Re: [PATCH bpf-next v2 1/5] bpf: Support injecting chain calls into BPF programs on load

Alexei Starovoitov <alexei.starovoitov@xxxxxxxxx> · Sun, 6 Oct 2019 17:27:40 -0700

On Fri, Oct 04, 2019 at 07:22:41PM +0200, Toke Høiland-Jørgensen wrote:
> From: Toke Høiland-Jørgensen <toke@xxxxxxxxxx>
> 
> This adds support for injecting chain call logic into eBPF programs before
> they return. The code injection is controlled by a flag at program load
> time; if the flag is set, the verifier will add code to every BPF_EXIT
> instruction that first does a lookup into a chain call structure to see if
> it should call into another program before returning. The actual calls
> reuse the tail call infrastructure.
> 
> Ideally, it shouldn't be necessary to set the flag on program load time,
> but rather inject the calls when a chain call program is first loaded.
> However, rewriting the program reallocates the bpf_prog struct, which is
> obviously not possible after the program has been attached to something.
> 
> One way around this could be a sysctl to force the flag one (for enforcing
> system-wide support). Another could be to have the chain call support
> itself built into the interpreter and JIT, which could conceivably be
> re-run each time we attach a new chain call program. This would also allow
> the JIT to inject direct calls to the next program instead of using the
> tail call infrastructure, which presumably would be a performance win. The
> drawback is, of course, that it would require modifying all the JITs.
> 
> Signed-off-by: Toke Høiland-Jørgensen <toke@xxxxxxxxxx>
...
>  
> +static int bpf_inject_chain_calls(struct bpf_verifier_env *env)
> +{
> +	struct bpf_prog *prog = env->prog;
> +	struct bpf_insn *insn = prog->insnsi;
> +	int i, cnt, delta = 0, ret = -ENOMEM;
> +	const int insn_cnt = prog->len;
> +	struct bpf_array *prog_array;
> +	struct bpf_prog *new_prog;
> +	size_t array_size;
> +
> +	struct bpf_insn call_next[] = {
> +		BPF_LD_IMM64(BPF_REG_2, 0),
> +		/* Save real return value for later */
> +		BPF_MOV64_REG(BPF_REG_6, BPF_REG_0),
> +		/* First try tail call with index ret+1 */
> +		BPF_MOV64_REG(BPF_REG_3, BPF_REG_0),
> +		BPF_ALU64_IMM(BPF_ADD, BPF_REG_3, 1),
> +		BPF_RAW_INSN(BPF_JMP | BPF_TAIL_CALL, 0, 0, 0, 0),
> +		/* If that doesn't work, try with index 0 (wildcard) */
> +		BPF_MOV64_IMM(BPF_REG_3, 0),
> +		BPF_RAW_INSN(BPF_JMP | BPF_TAIL_CALL, 0, 0, 0, 0),
> +		/* Restore saved return value and exit */
> +		BPF_MOV64_REG(BPF_REG_0, BPF_REG_6),
> +		BPF_EXIT_INSN()
> +	};

How did you test it?
With the only test from patch 5?
+int xdp_drop_prog(struct xdp_md *ctx)
+{
+       return XDP_DROP;
+}

Please try different program with more than one instruction.
And then look at above asm and think how it can be changed to
get valid R1 all the way to each bpf_exit insn.
Do you see amount of headaches this approach has?

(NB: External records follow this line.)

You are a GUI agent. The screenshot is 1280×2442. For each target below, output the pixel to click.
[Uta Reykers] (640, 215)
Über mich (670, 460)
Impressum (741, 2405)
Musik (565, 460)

The way you explained the use case of XDP-based firewall plus XDP-based
IPS/IDS it's about "knows nothing" admin that has to deal with more than
one XDP application on an unfamiliar server.
This is the case of debugging.
The admin would probably want to see all values xdp prog returns, right?
The possible answer is to add a tracepoint to bpf_prog_run_xdp().
Most drivers have XDP_DROP stats. So some visibility into drops
is already available.
Dumping all packets that xdp prog is dropping into user space via another
xdp application is imo pointless. User space won't be able to process
this rate of packets. Human admin won't be able to "grep" through millions
of packets either.
xdp-firewall prog is dropping the packets for some reason.
That reason is what admin is looking for!
The admin wants to see inside the program.
The actual content of the packet is like bread crumbs.
The authors of xdp firewall can find packet dumps useful,
but poor admin who was tasked to debug unknown xdp application will
not find anything useful in those packets.
I think what you're advocating for is better xdp debugging.
Let's work on that. Let's focus on designing good debugging facility.
This chaining feature isn't necessary for that and looks unlikely to converge.